Les Pythagoriciens, tout comme Platon qui fut leur élève, se soucièrent fréquemment de prendre le pouvoir pour appliquer politiquement leurs idéaux d’harmonie, de connaissance et de libération de l’âme. Ainsi on raconte que Pythagore et ses disciples tentèrent de s’imposer à Crotone, en Calabre, mais qu’ils en furent chassés et massacrés par les habitants qui ne voulaient pas subir leur gouvernement. Archytas eut plus de succès à Tarente, dont il fut l’homme fort très apprécié pendant sept années, assurant la prospérité de la ville en y favorisant un régime démocratique dont on peut penser qu’il obéit à cette idée : « La mésentente a cessé et la concorde s’est accrue du jour où l’on a inventé le mode de calcul. Grâce à lui en effet, au lieu de l’esprit de surenchère, c’est l’égalité qui règne… »

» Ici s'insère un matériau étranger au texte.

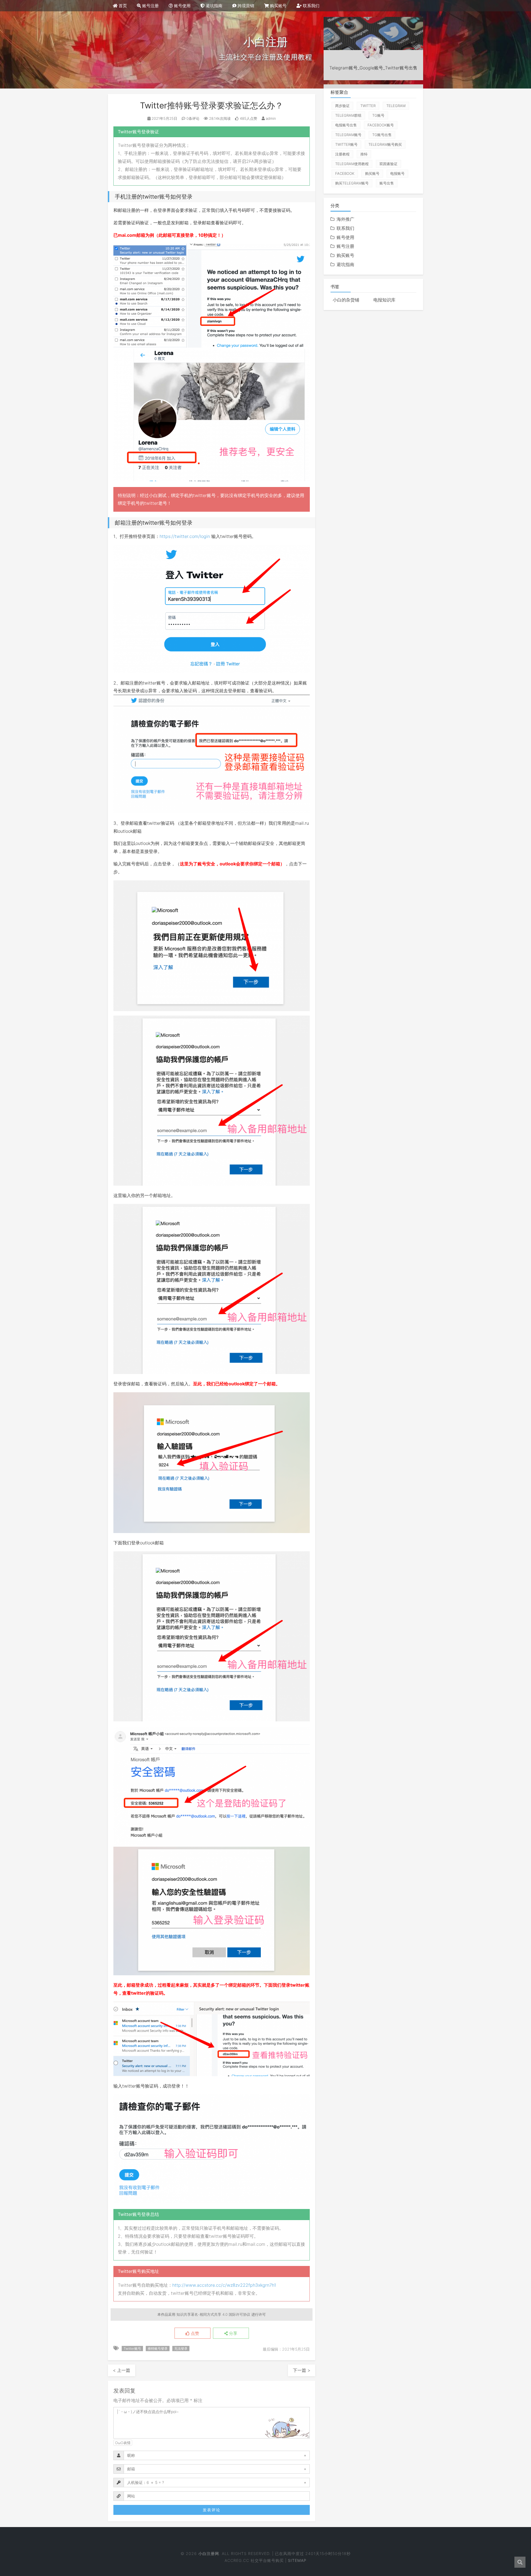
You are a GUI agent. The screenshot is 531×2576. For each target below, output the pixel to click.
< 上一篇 (121, 2370)
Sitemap (297, 2560)
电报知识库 (384, 300)
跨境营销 (245, 5)
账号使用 (182, 5)
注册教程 (342, 154)
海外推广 (345, 219)
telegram (395, 105)
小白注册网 (208, 2553)
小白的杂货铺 (346, 300)
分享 (232, 2333)
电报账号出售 (346, 125)
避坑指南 (213, 5)
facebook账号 (381, 125)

Démocrite d’Abdère ne semble pas avoir eu de fonction politique. Mais dans ses pensées morales, il souligne l’importance, d’une façon presque social-démocrate, d’une cité où la pauvreté diminue grâce à la solidarité : « Lorsque les gens qui en ont le moyen se risquent à dépenser pour ceux qui n’ont rien,… les citoyens ne sont plus délaissés et abandonnés à leur sort ; il se fait un échange de bons offices ;… (d)’autres avantages en découlent, si grands que les mots ne peuvent les exprimer. »

En face de ces bons citoyens, on rencontre pourtant des contestataires de la vie sociale. Héraclite semble avoir été très en colère contre ses concitoyens d’Ephèse, les traitant de vauriens et préférant jouer aux osselets avec des enfants que de faire de la politique. Il se retira aussi à l’écart de la ville pour vivre en ermite « d’herbes et de plantes ». Quant aux Cyniques, ils rejettent la civilisation et veulent vivre en êtres naturels libérés de toutes conventions. Diogène montre son indifférence au pouvoir royal d’Alexandre en lui demandant de se retirer de son soleil. Epicure aussi dira que pour vivre heureux il faut vivre caché, sans se charger des déplaisirs liés au travail, aux relations sociales et aux responsabilités politiques.

Il serait pourtant déplacé de voir dans ces anarchistes de purs individualistes. Ils sont plutôt en quête d’une communauté d’hommes libres ou d’amis que les contraintes rigides de l’organisation politique empêchent d’instituer.


Les sources utilisées sont principalement Diogène Laërce, Vie, doctrines et sentences des philosophes illustres, t. 2, trad. Robert Grenaille, Garnier frères, 1965, coll. GF, et Les Penseurs grecs avant Socrate, De Thalès de Milet à Prodicos, trad. Jean Voilquin, Garnier frères, 1964, coll. GF.